Но после войны безумное желание евреев наверстать упущенное любой ценой было таким сильным, таким неистовым, если бы ты знал! Им хотелось, чтобы жизнь снова пошла своим чередом, возобновила свои циклы, и они так торопились! Они хотели свадеб пусть даже с недостающими родственниками на праздничной фотографии хотели свадеб, супружеских пар, песен, а в скором времени и детей, чтобы заполнить эту пустоту. Мне было семнадцать, никто и не думал снова отправлять меня в школу, а я была не в силах об этом попросить. Я оставалась девственницей, и меня могли быстро выдать замуж.
Будь ты здесь, ты покончил бы с мамиными расспросами, заставил бы ее замолчать и позволил мне спать на полу. Она не желала понимать, что я теперь не выношу комфортной кровати. Пора уже забыть, говорила она. Возможно, ты тоже не ложился бы с ней. Как и я, пытался бы уснуть на полу, чтобы избежать ночных кошмаров, которые настигают нас, наказывая за слишком мягкую постель. Вот ты бы записал меня в школу, порой думала я, позже мне очень не хватало знаний, ты понял бы меня, как никто другой, и все бы простил. Наверное, это лишь мечты.
Но нас, тех, кто все знал, было бы двое. Вряд ли мы говорили бы об этом часто, но, когда всплывали бы образы, запахи, когда нас накрывало бы сильными эмоциями, мы делили бы, пусть даже молча, это воспоминание на двоих.
Министр мог бы просто констатировать, что тебя больше нет, но он выбрал другую формулировку. Административный ляпсус: страна принимает решение о твоем безвестном исчезновении, словно сама его организовала.

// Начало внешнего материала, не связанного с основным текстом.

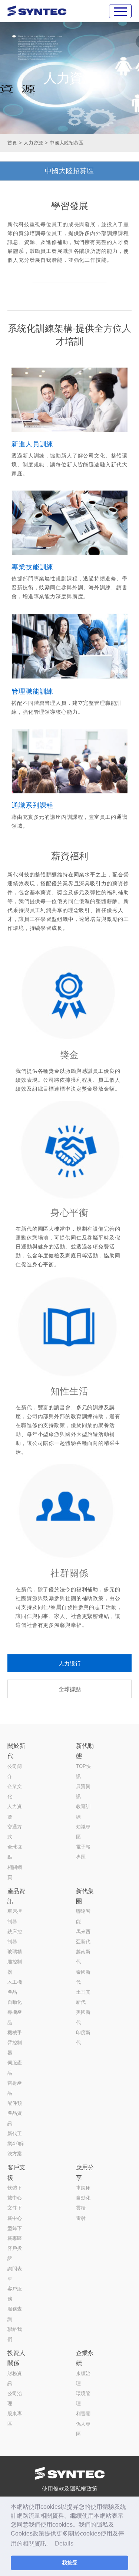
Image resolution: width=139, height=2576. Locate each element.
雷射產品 (14, 2088)
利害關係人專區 (83, 2423)
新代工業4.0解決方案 (15, 2143)
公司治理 (14, 2398)
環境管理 (83, 2398)
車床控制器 (14, 1916)
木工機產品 (14, 1987)
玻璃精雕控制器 (14, 1961)
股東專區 (14, 2418)
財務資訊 (14, 2378)
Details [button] (64, 2543)
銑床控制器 (14, 1936)
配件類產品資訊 (14, 2113)
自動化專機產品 (14, 2012)
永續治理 (83, 2378)
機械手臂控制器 (14, 2042)
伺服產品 (14, 2067)
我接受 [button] (69, 2563)
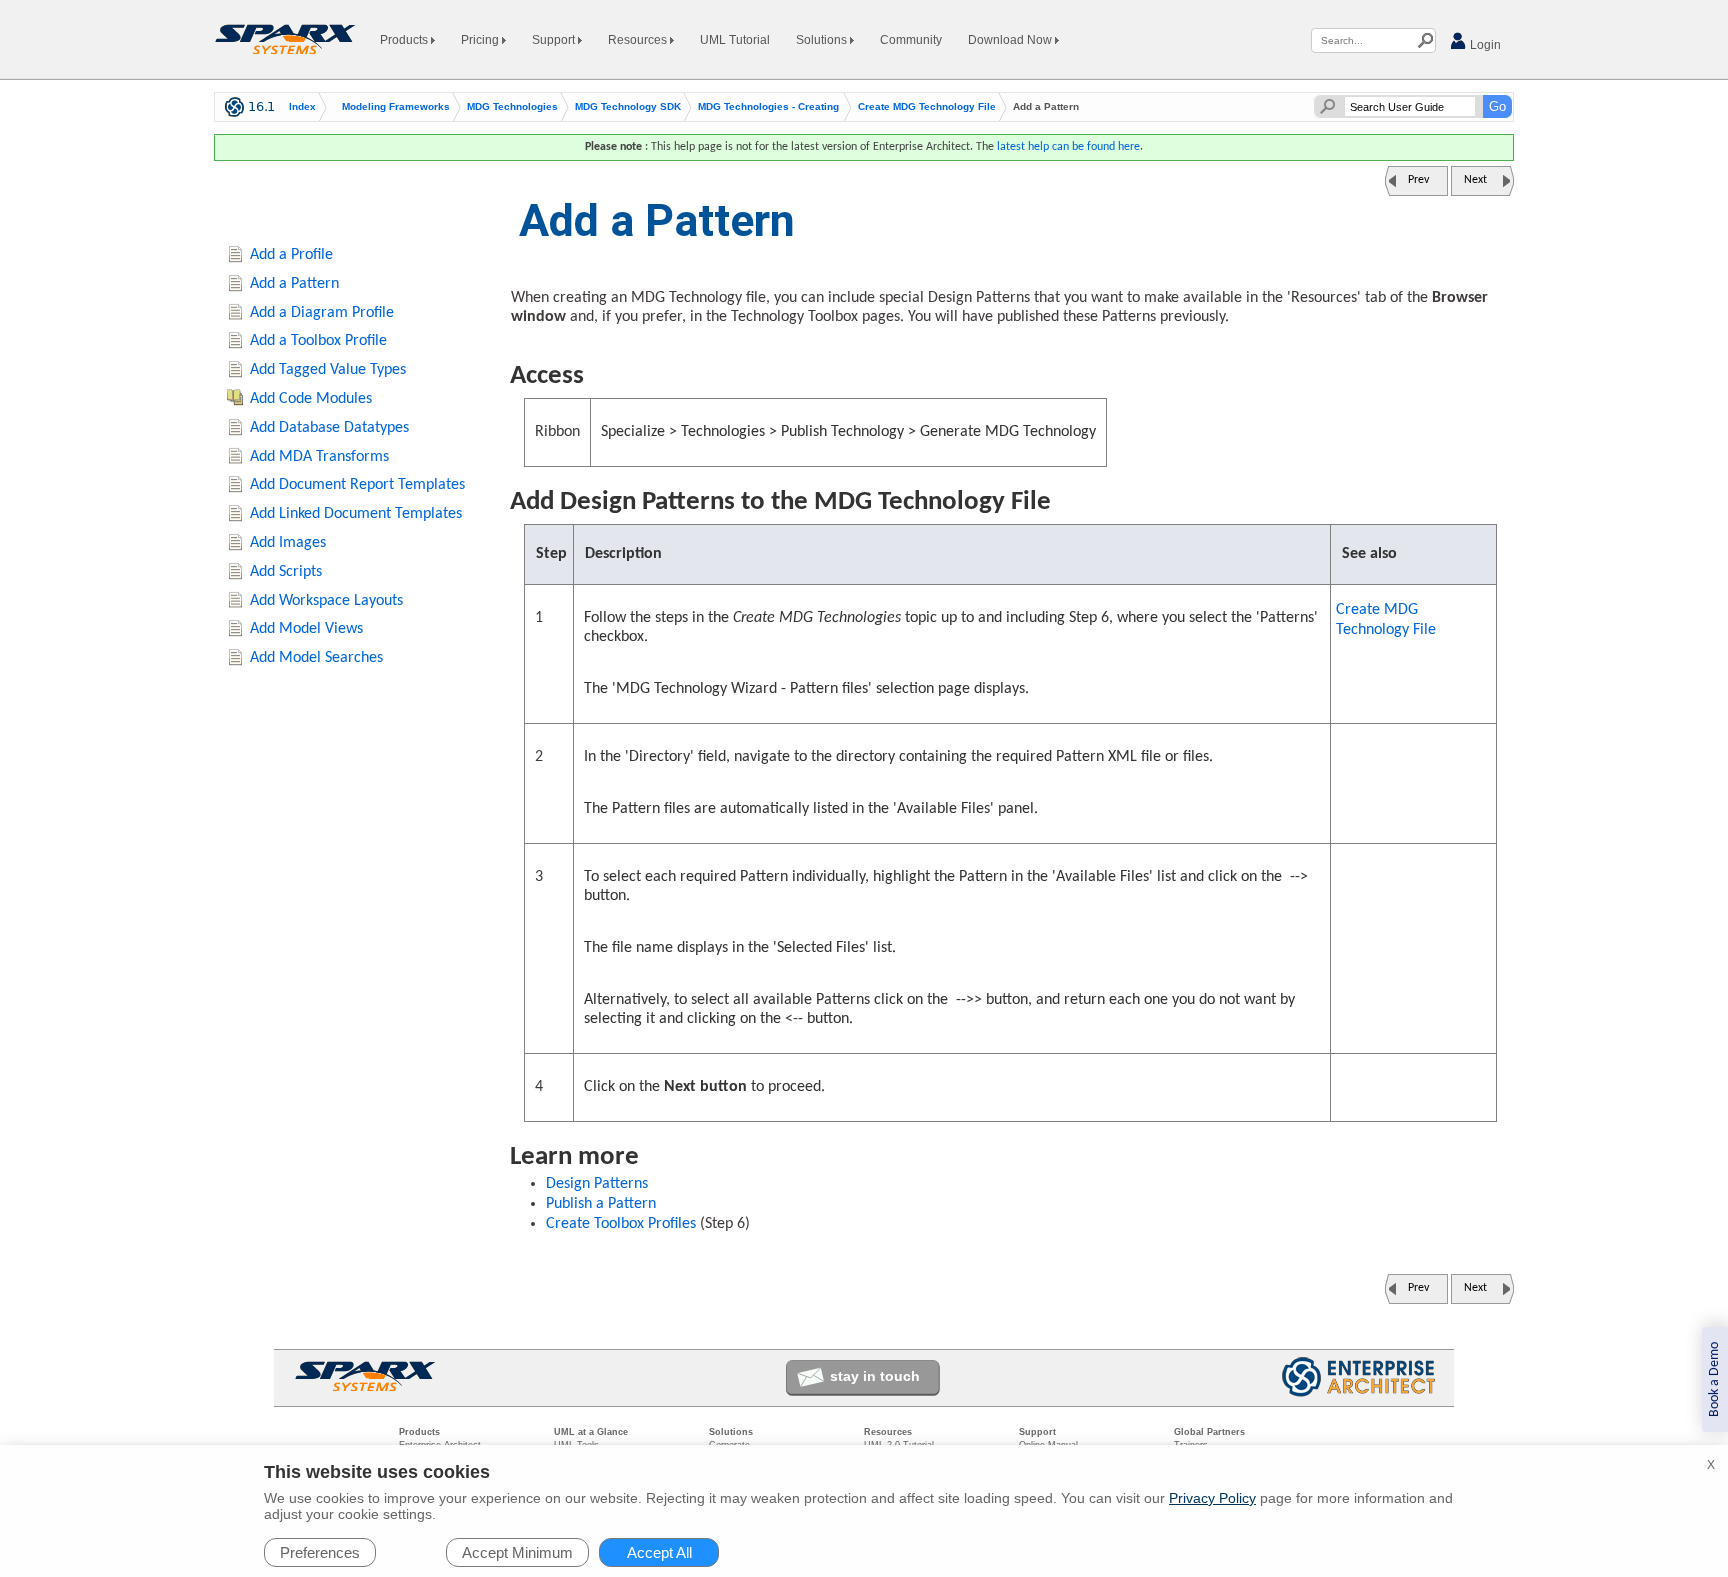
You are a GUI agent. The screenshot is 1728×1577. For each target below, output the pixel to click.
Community (911, 40)
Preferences (320, 1552)
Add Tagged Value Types (328, 370)
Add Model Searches (316, 658)
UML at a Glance (591, 1432)
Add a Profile (291, 255)
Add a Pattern (294, 284)
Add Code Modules (311, 399)
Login (1484, 45)
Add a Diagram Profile (322, 313)
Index (302, 107)
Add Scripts (286, 572)
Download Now (1011, 40)
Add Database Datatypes (329, 428)
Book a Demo (1714, 1379)
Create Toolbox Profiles (621, 1224)
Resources (639, 40)
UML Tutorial (735, 40)
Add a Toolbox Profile (318, 341)
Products (405, 40)
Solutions (823, 40)
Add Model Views (306, 629)
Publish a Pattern (601, 1204)
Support (555, 40)
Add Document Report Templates (357, 485)
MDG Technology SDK (628, 107)
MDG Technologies (512, 107)
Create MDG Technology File (927, 107)
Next (1475, 180)
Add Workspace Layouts (326, 601)
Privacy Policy (1212, 1498)
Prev (1418, 180)
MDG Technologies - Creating (768, 107)
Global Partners (1209, 1432)
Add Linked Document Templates (356, 514)
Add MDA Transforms (319, 457)
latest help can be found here (1068, 147)
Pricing (481, 40)
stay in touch (875, 1376)
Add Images (288, 543)
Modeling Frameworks (396, 107)
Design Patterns (597, 1184)
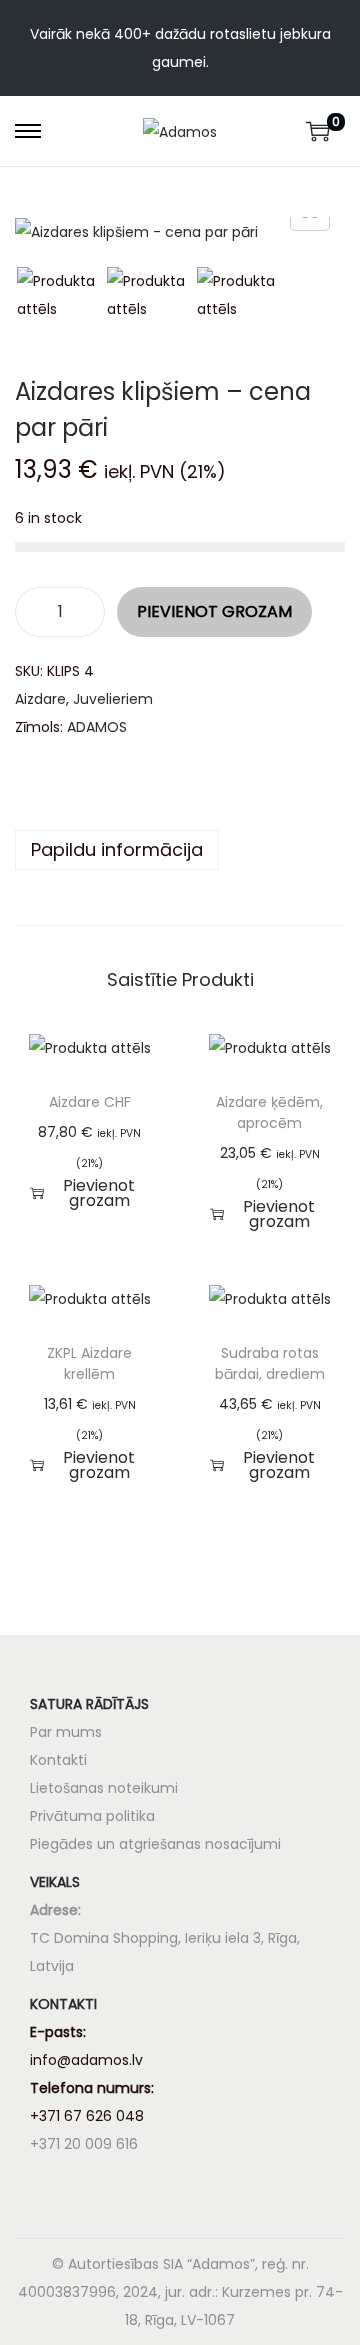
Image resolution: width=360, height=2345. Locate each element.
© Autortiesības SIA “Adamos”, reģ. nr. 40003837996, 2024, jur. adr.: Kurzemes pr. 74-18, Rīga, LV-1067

У меня до сих пор хранится этот документ, на котором написано «Французская Республика», ниже «Акт о безвестном исчезновении», еще ниже та фраза с продолжением: Министр принимает решение о безвестном исчезновении Розенберга Шламы Фроима при нижеуказанных обстоятельствах: Арестован в марте 1944 года в Боллене. Интернирован в Авиньон, затем в Марсель, далее в Дранси. Депортирован в Аушвиц с конвоем, отправленным из Дранси 13 апреля 1944 года. Переведен в Маутхаузен и Гросс-Розен. Читая эти строки, я так и вижу, как нас арестовывают, как милиционер-француз бьет тебя прикладом по голове, чтобы не дать нам скрыться в саду. Я вижу наши тюрьмы, людей во французских мундирах, охранявших нас в Дранси. Узнаю́ нашу колонну, конвой 71. Потом думаю о твоем сбывшемся пророчестве. О том, как после окончания войны расходятся наши пути.